E per rispettarlo subito bisognerebbe fare quella correzione di bilancio da 4-5 miliardi di euro strutturali che la Commissione europea chiede, inascoltata, da mesi.
Di solito le conferenze stampa alla fine del Consiglio europeo servono ai capi di governo a vantarsi dei risultati ottenuti durante i lunghi negoziati notturni, a presentare come epiche vittorie nazionali gli scialbi compromessi che di solito si nascondono dietro le frasi del comunicato finale del Consiglio.
Renzi invece parla soprattutto del semestre di presidenza italiano che comincerà a luglio, di quello che il governo vuole fare, di tutte le occasioni che ci saranno per incontrare gli altri leader, sei mesi che devono diventare “l’occasione di una grande scommessa sull’Europa”.
Risultati che può vantare dalla due giorni europea: nessuno concreto, ma “non siamo mica venuti qui a farci dare la bollinatura alle nostre riforme”.
Poco è filtrato della colazione tra il premier e il presidente del Consiglio europeo, Herman van Rompuy.
L’incontro con il presidente della Commissione Josè Barroso, giovedì, non era andato benissimo, nessuna concessione sul deficit e nessun via libera preventivo: prima di avallare le riforme di spesa, come il taglio delle tasse in busta paga, la Commissione vuole vedere i provvedimenti di legge che attuano la spending review.

(Record per individuare gli oggetti descritti)
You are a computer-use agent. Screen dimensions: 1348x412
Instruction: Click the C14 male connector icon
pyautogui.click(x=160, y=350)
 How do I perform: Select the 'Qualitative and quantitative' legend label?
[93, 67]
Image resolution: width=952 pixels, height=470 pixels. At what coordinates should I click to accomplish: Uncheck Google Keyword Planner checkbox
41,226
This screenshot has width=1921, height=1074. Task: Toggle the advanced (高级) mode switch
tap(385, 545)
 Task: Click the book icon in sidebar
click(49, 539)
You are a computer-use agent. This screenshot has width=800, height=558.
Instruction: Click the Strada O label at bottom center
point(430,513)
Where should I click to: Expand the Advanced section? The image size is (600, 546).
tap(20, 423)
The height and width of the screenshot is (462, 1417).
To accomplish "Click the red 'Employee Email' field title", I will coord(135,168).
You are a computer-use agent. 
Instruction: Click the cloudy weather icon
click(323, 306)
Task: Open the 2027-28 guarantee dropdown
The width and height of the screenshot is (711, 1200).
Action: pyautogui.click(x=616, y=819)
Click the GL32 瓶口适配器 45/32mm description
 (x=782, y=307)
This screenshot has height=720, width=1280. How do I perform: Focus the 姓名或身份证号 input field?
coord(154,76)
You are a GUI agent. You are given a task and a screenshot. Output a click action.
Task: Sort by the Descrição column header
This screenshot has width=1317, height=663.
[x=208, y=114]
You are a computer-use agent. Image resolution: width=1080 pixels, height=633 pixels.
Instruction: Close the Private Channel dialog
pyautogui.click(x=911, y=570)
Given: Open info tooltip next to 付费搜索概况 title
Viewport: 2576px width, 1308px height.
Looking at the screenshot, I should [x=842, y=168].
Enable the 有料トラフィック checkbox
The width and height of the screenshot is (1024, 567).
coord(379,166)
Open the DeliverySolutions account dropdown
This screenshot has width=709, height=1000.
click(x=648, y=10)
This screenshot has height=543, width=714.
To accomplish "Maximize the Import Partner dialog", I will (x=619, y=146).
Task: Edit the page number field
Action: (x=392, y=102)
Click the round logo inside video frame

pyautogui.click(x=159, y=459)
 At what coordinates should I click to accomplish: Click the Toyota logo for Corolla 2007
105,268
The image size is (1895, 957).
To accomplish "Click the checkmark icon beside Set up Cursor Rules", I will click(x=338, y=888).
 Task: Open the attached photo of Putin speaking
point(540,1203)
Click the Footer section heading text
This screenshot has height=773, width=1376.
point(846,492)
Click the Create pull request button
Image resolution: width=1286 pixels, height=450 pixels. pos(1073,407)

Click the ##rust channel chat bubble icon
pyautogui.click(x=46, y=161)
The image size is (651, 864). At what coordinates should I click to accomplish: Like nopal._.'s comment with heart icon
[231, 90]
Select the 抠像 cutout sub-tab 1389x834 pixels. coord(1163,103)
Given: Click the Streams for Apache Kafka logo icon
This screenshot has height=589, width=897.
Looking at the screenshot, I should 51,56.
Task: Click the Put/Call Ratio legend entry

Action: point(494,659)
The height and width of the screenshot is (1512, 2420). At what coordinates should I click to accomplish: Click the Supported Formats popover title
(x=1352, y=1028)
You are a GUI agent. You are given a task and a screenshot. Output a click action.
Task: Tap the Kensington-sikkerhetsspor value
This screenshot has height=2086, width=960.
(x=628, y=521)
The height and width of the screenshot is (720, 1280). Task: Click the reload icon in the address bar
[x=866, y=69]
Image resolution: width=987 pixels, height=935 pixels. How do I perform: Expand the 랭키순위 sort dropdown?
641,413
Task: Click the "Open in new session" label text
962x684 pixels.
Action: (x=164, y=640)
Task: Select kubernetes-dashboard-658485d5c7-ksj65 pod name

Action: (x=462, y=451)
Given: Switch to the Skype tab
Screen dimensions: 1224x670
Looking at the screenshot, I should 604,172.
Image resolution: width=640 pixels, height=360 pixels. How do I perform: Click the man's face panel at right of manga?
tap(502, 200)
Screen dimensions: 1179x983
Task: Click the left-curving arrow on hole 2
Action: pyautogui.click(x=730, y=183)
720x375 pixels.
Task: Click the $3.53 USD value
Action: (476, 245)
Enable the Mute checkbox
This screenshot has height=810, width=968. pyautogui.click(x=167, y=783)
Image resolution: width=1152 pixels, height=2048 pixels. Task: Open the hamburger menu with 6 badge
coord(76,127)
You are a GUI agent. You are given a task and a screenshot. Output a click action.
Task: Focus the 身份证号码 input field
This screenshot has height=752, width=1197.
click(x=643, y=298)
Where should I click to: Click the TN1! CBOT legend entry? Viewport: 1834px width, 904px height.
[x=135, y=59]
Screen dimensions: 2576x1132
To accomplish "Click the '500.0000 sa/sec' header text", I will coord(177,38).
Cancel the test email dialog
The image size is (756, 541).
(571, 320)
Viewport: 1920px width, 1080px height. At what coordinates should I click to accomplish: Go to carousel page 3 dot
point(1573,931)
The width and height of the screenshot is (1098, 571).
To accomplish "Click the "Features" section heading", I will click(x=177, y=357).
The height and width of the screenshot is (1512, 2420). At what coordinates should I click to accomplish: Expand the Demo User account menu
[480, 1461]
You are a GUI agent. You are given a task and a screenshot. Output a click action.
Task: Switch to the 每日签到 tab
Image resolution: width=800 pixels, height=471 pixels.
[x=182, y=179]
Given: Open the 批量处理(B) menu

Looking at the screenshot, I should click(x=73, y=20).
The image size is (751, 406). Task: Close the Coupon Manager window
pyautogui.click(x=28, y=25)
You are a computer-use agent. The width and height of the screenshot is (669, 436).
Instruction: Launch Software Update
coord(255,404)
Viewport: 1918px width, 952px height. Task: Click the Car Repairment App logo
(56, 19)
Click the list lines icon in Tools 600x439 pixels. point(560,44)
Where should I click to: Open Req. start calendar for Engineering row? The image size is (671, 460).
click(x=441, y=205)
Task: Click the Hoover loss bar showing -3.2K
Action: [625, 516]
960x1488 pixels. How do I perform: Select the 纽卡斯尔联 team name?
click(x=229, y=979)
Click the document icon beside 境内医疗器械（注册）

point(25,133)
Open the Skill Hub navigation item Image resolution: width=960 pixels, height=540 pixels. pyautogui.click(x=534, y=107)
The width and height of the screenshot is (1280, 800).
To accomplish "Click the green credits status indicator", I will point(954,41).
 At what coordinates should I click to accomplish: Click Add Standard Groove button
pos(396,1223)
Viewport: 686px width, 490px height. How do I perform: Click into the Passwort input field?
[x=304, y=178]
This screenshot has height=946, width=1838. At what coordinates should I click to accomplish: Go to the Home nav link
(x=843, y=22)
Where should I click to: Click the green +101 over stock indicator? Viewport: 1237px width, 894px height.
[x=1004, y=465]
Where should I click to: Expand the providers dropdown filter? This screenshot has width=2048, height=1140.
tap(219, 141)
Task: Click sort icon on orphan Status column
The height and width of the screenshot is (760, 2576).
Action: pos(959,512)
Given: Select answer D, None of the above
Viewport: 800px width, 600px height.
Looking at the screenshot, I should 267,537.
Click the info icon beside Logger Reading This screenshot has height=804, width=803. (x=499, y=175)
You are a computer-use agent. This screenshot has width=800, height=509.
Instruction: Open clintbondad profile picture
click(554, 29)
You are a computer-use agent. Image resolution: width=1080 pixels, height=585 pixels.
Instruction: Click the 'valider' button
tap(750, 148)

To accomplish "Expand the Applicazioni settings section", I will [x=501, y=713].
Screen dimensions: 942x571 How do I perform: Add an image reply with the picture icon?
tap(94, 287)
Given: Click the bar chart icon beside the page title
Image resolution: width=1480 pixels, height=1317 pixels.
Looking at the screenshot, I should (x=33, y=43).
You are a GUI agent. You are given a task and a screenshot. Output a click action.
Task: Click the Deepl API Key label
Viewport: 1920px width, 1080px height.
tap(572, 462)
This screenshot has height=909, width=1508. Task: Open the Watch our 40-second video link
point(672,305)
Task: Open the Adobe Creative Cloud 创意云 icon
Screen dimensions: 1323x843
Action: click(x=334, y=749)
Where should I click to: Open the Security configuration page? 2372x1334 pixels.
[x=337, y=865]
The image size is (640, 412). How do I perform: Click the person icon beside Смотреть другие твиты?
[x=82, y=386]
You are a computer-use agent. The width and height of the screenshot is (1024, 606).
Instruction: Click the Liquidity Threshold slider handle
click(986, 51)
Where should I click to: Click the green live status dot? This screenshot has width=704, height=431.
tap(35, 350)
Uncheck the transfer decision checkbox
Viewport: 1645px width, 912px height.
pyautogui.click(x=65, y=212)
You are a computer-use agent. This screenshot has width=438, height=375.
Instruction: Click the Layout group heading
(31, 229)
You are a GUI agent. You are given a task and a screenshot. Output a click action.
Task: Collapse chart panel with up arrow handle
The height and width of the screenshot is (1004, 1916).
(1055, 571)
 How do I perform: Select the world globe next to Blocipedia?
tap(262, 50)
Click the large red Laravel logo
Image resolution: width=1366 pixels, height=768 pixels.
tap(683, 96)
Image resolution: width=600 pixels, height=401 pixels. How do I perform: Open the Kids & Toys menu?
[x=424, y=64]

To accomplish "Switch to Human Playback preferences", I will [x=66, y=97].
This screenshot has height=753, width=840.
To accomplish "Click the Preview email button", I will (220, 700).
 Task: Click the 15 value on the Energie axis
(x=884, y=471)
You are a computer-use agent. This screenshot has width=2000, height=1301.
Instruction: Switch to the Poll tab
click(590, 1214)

COMPITI DA SVOLGERE.
- 1) Aggiorna il testo sul Consiglio europeo a partire da "Poco è filtrato" e fino a "la spending review.", mettendo "cena" al posto di "colazione".
- 2) Come prosegue il testo sul Consiglio europeo? Riprendilo dopo l'ultima frase e portalo avanti.

RISPOSTE PER COMPITO.
- 1)
Poco è filtrato della cena tra il premier e il presidente del Consiglio europeo, Herman van Rompuy.
L’incontro con il presidente della Commissione Josè Barroso, giovedì, non era andato benissimo, nessuna concessione sul deficit e nessun via libera preventivo: prima di avallare le riforme di spesa, come il taglio delle tasse in busta paga, la Commissione vuole vedere i provvedimenti di legge che attuano la spending review.

- 2)
Renzi contesta questa lettura, dice che sono “ricostruzioni fuori dalla realtà ” e che comunque il suo obiettivo è “far sorridere le famiglie italiane”, non i due leader europei che, ci tiene a ricordarlo il premier, “sono in scadenza di mandato”.
In questi due giorni Renzi ha fatto poco per rassicurare i suoi interlocutori europei che sono ammirati dalla forza politica del giovane leader, ma un po’ perplessi sulla sua disinvoltura contabile.
L’idea di scorporare la spesa per il cofinanziamento dei fondi strutturali dal deficit (cioè il contributo dell’Italia ai progetti europei) non è un tabù a Bruxelles.
Ma preoccupa il fatto che la priorità del premier non sembri affatto rilanciare i progetti di infrastrutture che con quel trucco contabile si potrebbero finanziare, ma guadagnare margini di manovra per tagliare le tasse prima delle elezioni europee. L’argomento usato da Renzi — “siamo contribuenti netti”, cioè diamo all’Europa più di quanto riceviamo — è di quelli usati da sempre dalla Gran Bretagna e dai Paesi più euroscettici: non funzionerà mai per convincere la Commissione.
E visto che tutta la credibilità delle coperture delle promesse renziane si fonda sulla revisione della spesa, attaccare il commissario Carlo Cottarelli nella conferenza stampa di Bruxelles non è stata forse la scelta tattica migliore. “Il piano di Cottarelli è un buon punto di partenza”, ha detto il premier, che poi ha subito precisato: “Ma alcune cose non mi hanno convinto”.
Tipo l’ipotesi di intervenire sulle pensioni, che Cottarelli continua a riproporre.
La scelta di spostare il commissario dal Tesoro a palazzo Chigi sembra sempre di più un modo per ridurlo al rango di consulente (qualche giorno fa l’aveva retrocesso a “commercialista”) che offre suggerimenti, non certo prescrizioni.
Solo Renzi è così concentrato sull’economia. Gli altri leader sono molto più preoccupati dalla crisi ucraina e di come contenere l’avanzata di Vladimir Putin.
Il Consiglio europeo firma una prima parte politica di un “accordo di associazione” che serve ad ancorare Kiev alla Ue, mentre arrivano sanzioni per altri 12 soggetti vicini a Putin.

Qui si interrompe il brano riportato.